I’m building an Apps SDK widget that renders a multi-step form. The form is pre-filled via the tool inputSchema. Then, users can progressively fill the rest of the fields either by directly editing fields in the widget UI or by typing in chat (which re-triggers the tool call with updated pre-filled data).
To preserve and expose UI-entered values to the model across minimize/restore and follow-up turns, the widget writes the current form state with window.openai.setWidgetState(...). On each tool call, I try to accumulate state by merging the latest user message with any existing state (including values the user entered in the UI). I also include guidance in the tool description telling the model to merge state across turns rather than overwriting.
In practice, I sometimes see the model re-call the tool without incorporating the latest UI-entered updates, even though the docs indicate widget state should be accessible to the model.

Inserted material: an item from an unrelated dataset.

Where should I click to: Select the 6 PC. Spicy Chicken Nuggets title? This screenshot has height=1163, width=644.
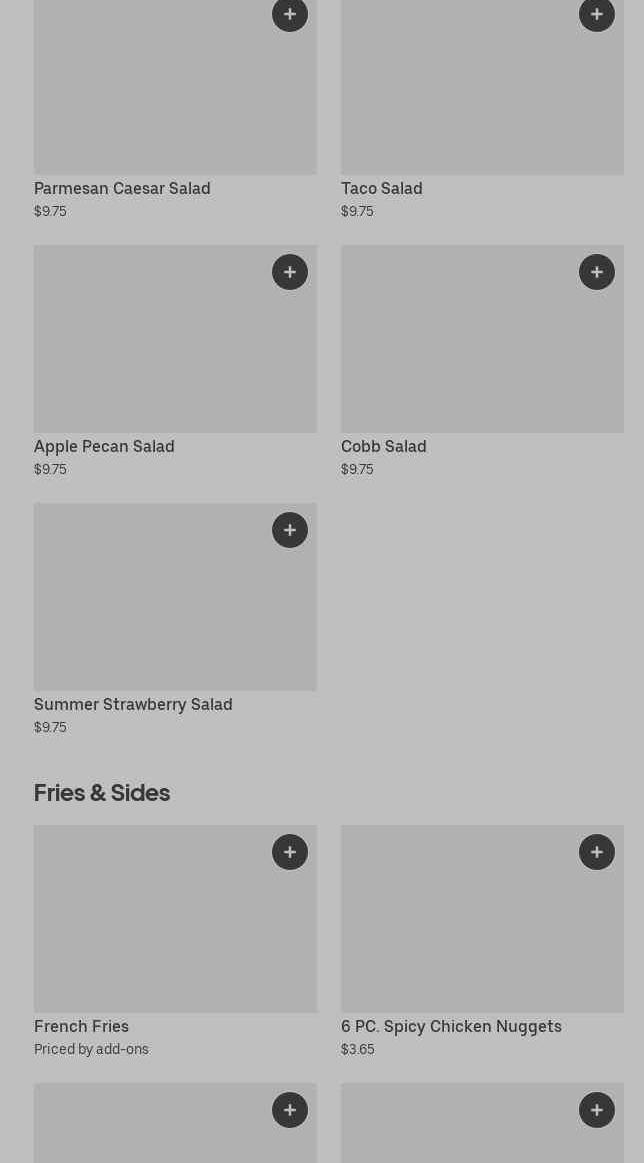pos(451,1026)
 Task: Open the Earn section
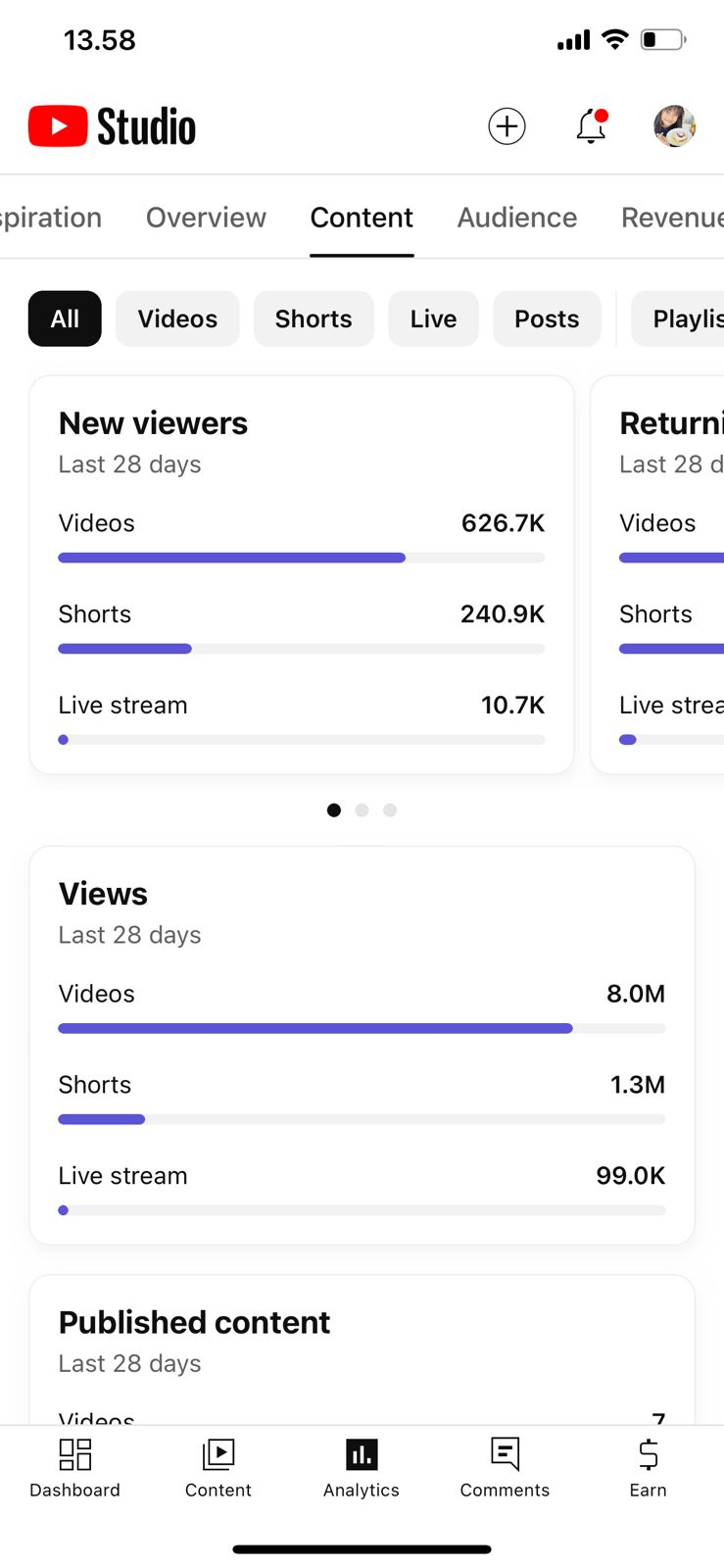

One complication is that I don’t have user authentication, so if I try to persist “draft form state” in the backend, I’m not sure how to reliably associate a draft with the correct conversation/session across tool calls and new message turns.
What’s the recommended best-practice architecture for managing multi-step form state when users can fill it through both UI interactions and chat messages, while keeping state accumulation reliable across follow-up turns?
Also, is there any reliable conversation/session identifier exposed by the Apps SDK / host that I can use (without auth) to consistently match backend drafts to the right conversation?